Rich, savory, and creamy vegetable soup has Italian spices, tender potatoes, and sweet veggie bites—all wrapped in a silky, dairy-free cashew cream base. Ready in 40 minutes and makes great leftovers!
Place cashews in a bowl and cover with hot water. Set aside to soften while you prepare the rest of the recipe.
Heat the oil in a large soup pot over medium heat. Add the onion and celery and cook for 5 minutes, stirring occasionally, until softened.
Stir in the potatoes, garlic powder, Italian seasoning, frozen vegetables, beans, and black pepper.

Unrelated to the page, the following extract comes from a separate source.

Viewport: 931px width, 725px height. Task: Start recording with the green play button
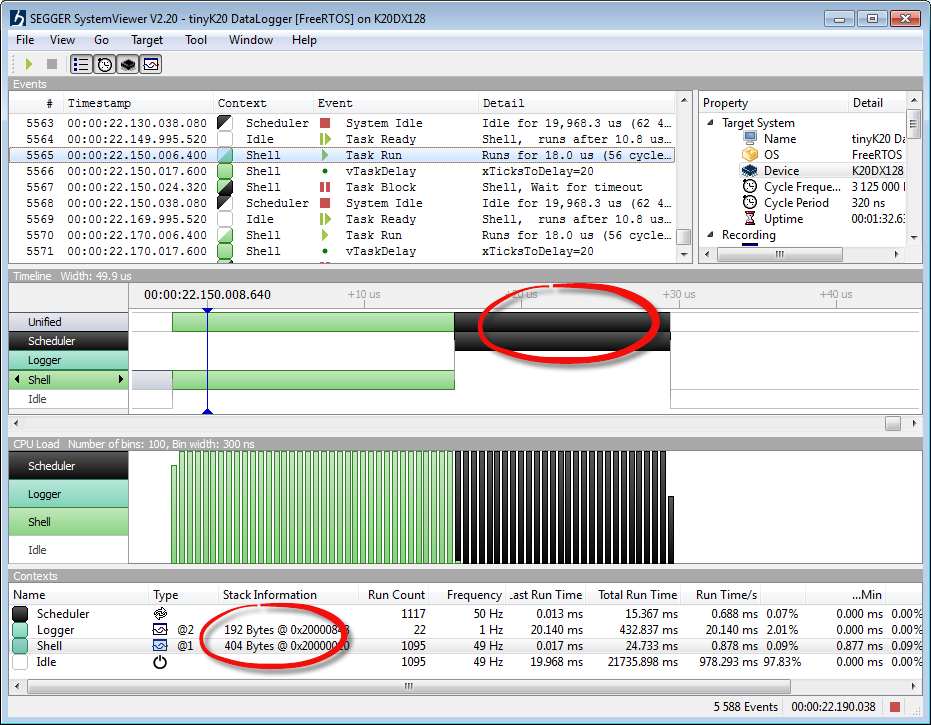point(29,64)
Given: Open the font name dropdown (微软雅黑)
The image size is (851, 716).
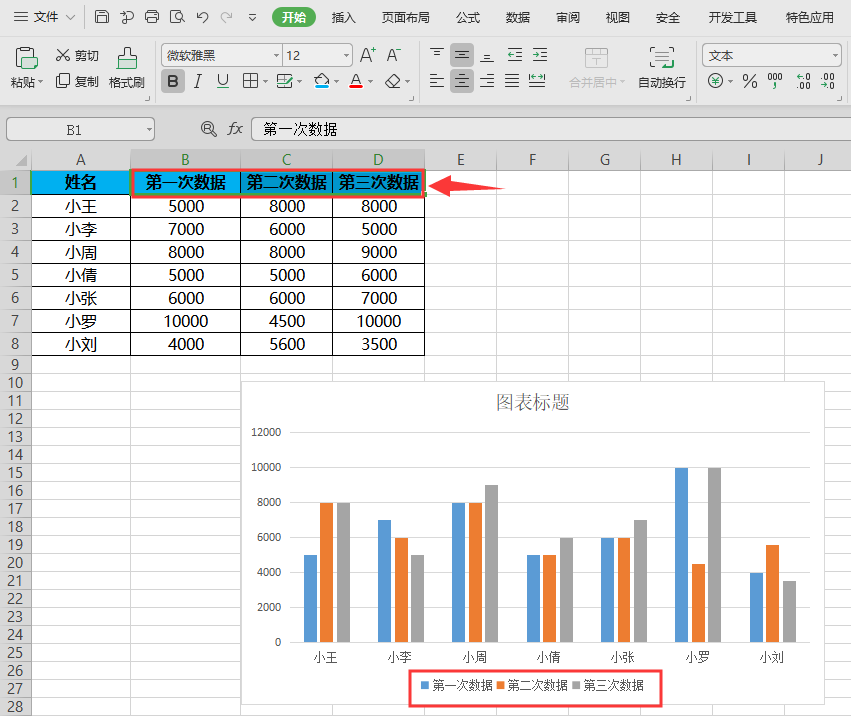Looking at the screenshot, I should 219,55.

Add vegetable broth (set aside 2 cups to use in step 5) and bring to a boil. Reduce heat to medium-low, cover, and simmer for 20 minutes, or until the potatoes are tender.

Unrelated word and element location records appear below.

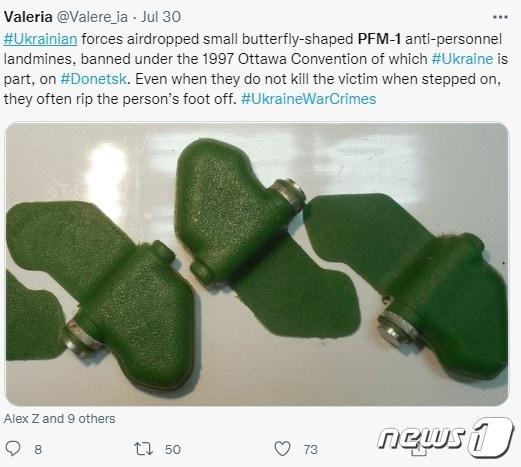The width and height of the screenshot is (521, 467).
Task: Retweet this post using the retweet icon
Action: click(143, 449)
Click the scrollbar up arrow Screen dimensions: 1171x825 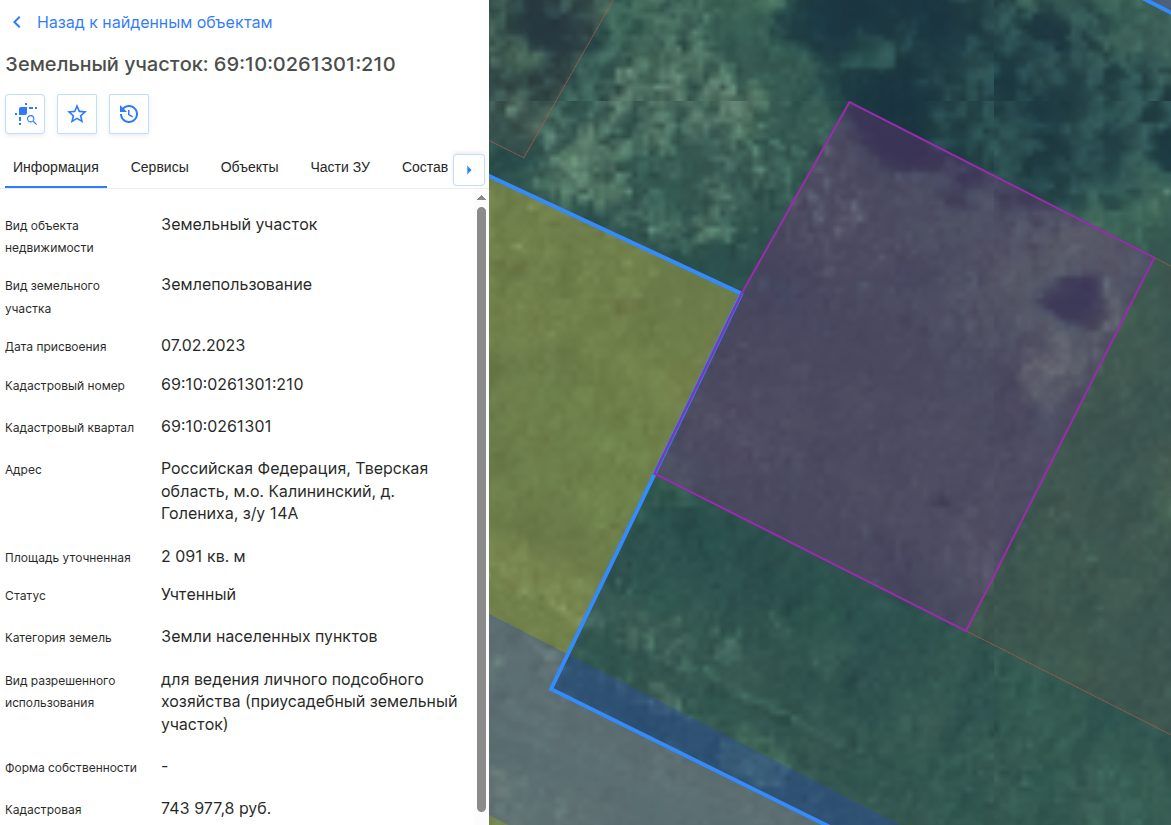pyautogui.click(x=481, y=198)
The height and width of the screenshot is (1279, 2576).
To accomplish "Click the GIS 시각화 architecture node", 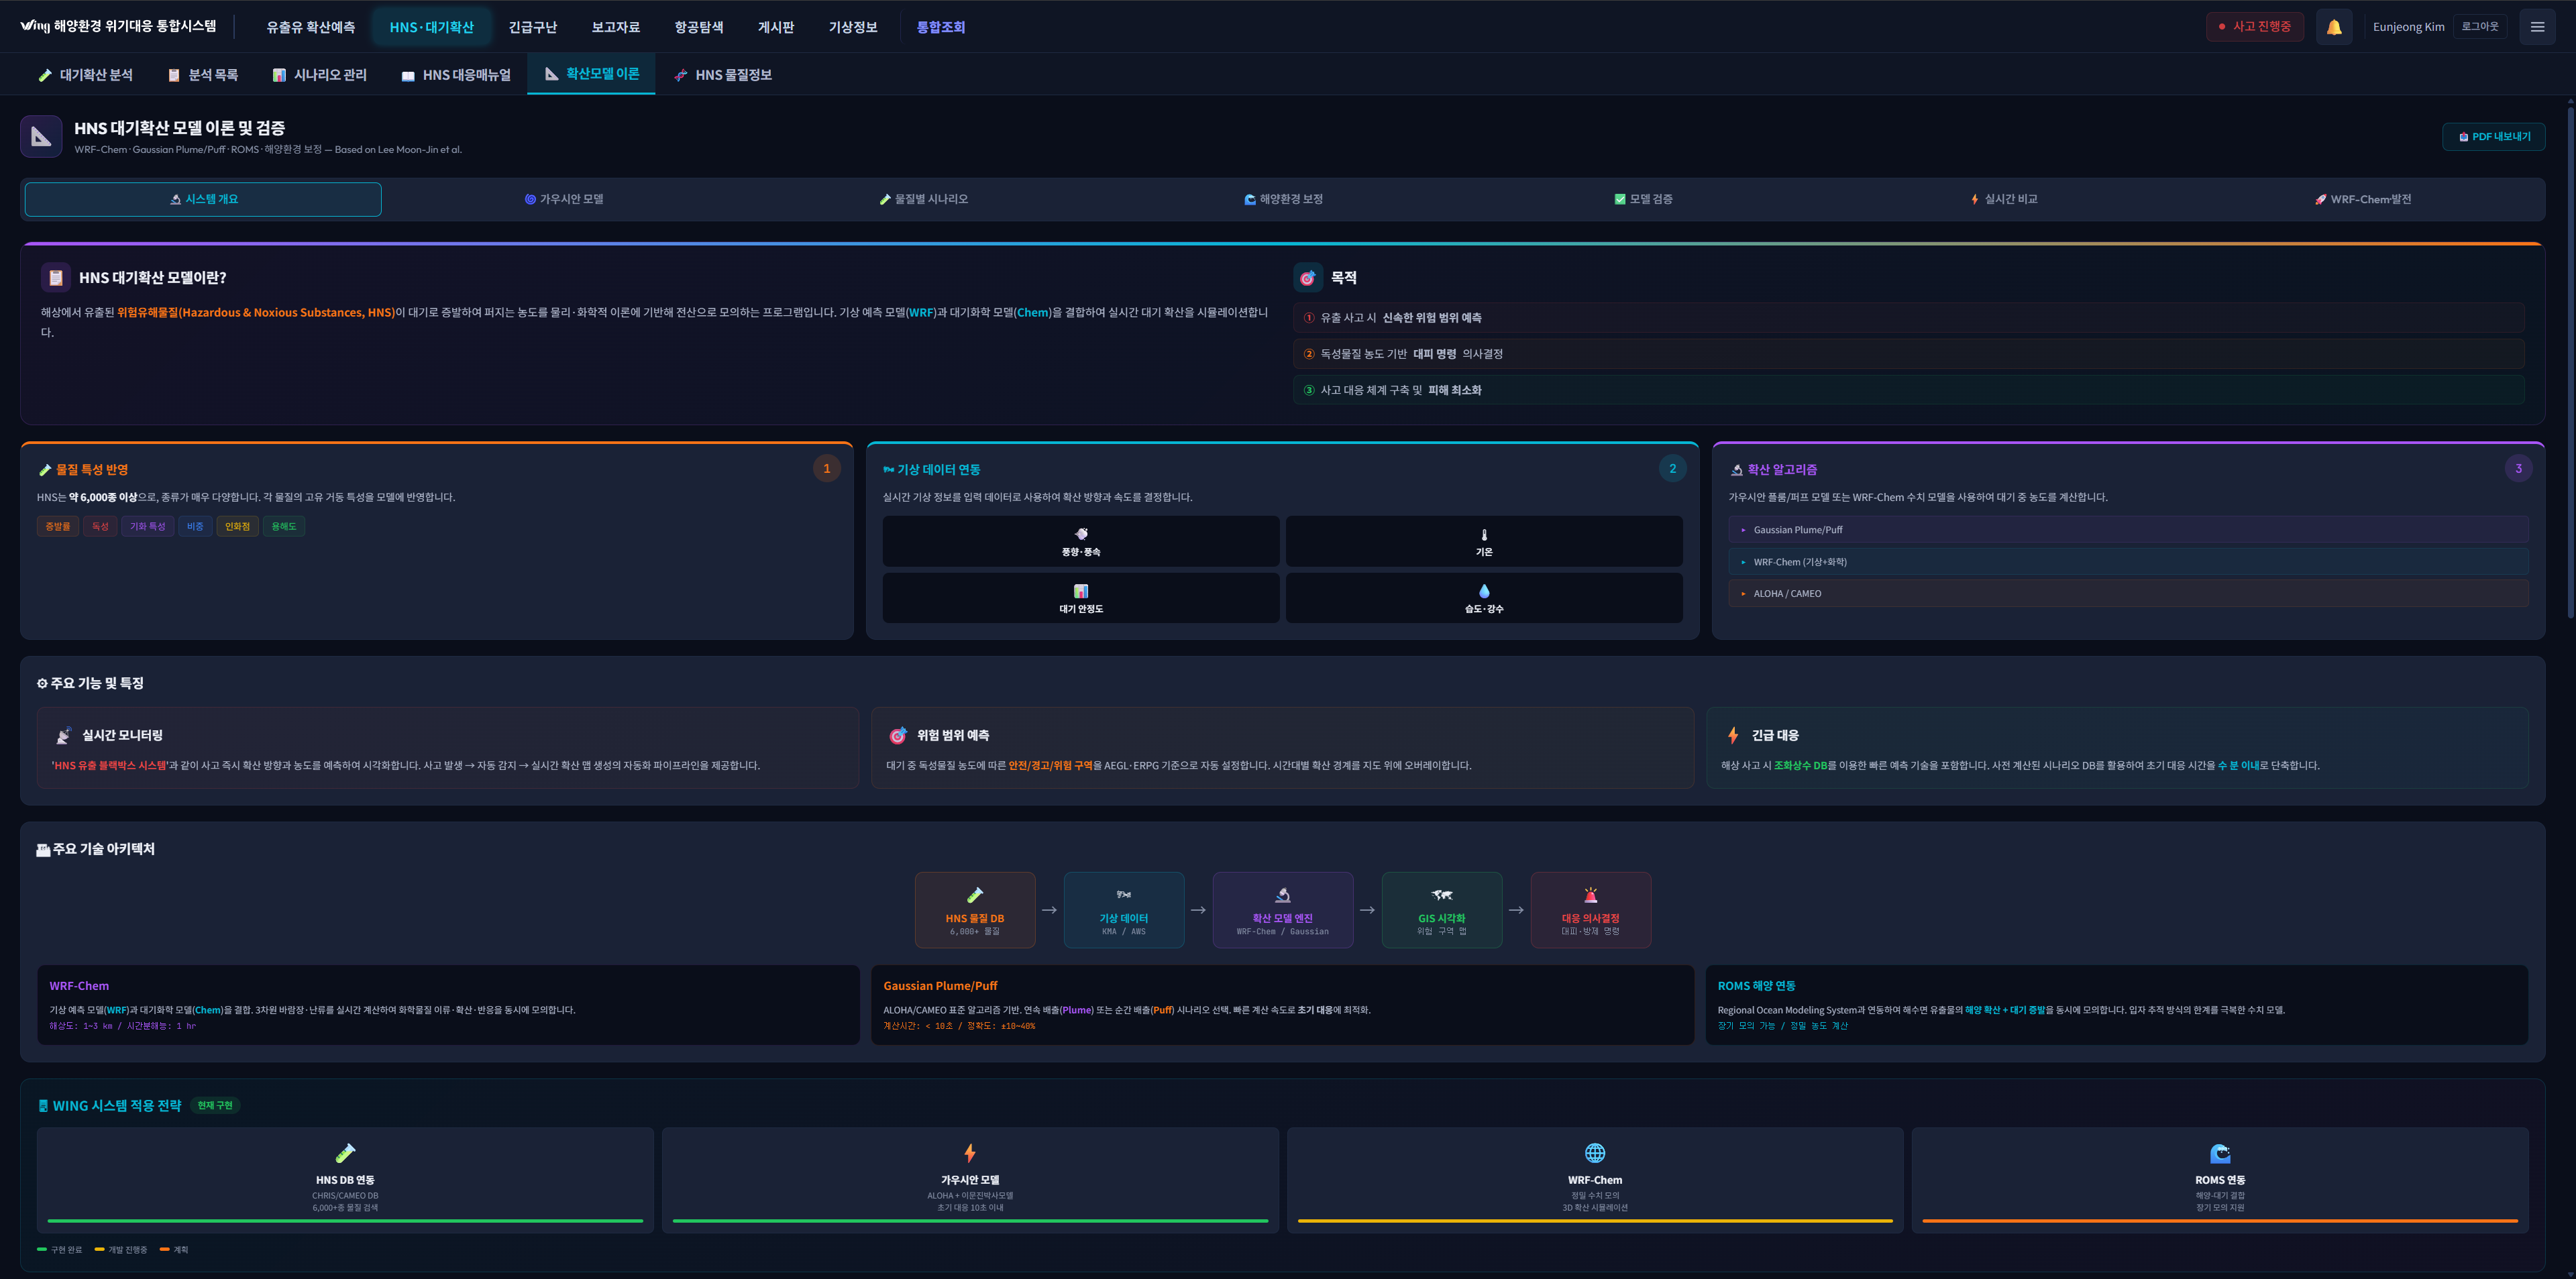I will pos(1441,909).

Drain the cashews and transfer to a blender with the remaining 2 cups of vegetable broth. Blend on high until completely smooth.
Pour the cashew cream into the pot and simmer, uncovered, for 5 minutes, stirring occasionally, until the soup thickens slightly.

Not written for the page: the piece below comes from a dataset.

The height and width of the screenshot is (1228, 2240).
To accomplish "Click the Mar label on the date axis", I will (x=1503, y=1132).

Adjust seasonings as needed. Ladle into bowls and serve warm.
Notes
Vegetables: You can use a variety of carrots, peas, green beans, corn, broccoli, etc.Potato Swap: Swap baby red potatoes for baby gold potatoes (or use full-size potatoes and dice).How to Store: Store in air tight container in the fridge for up to 5 days or freeze.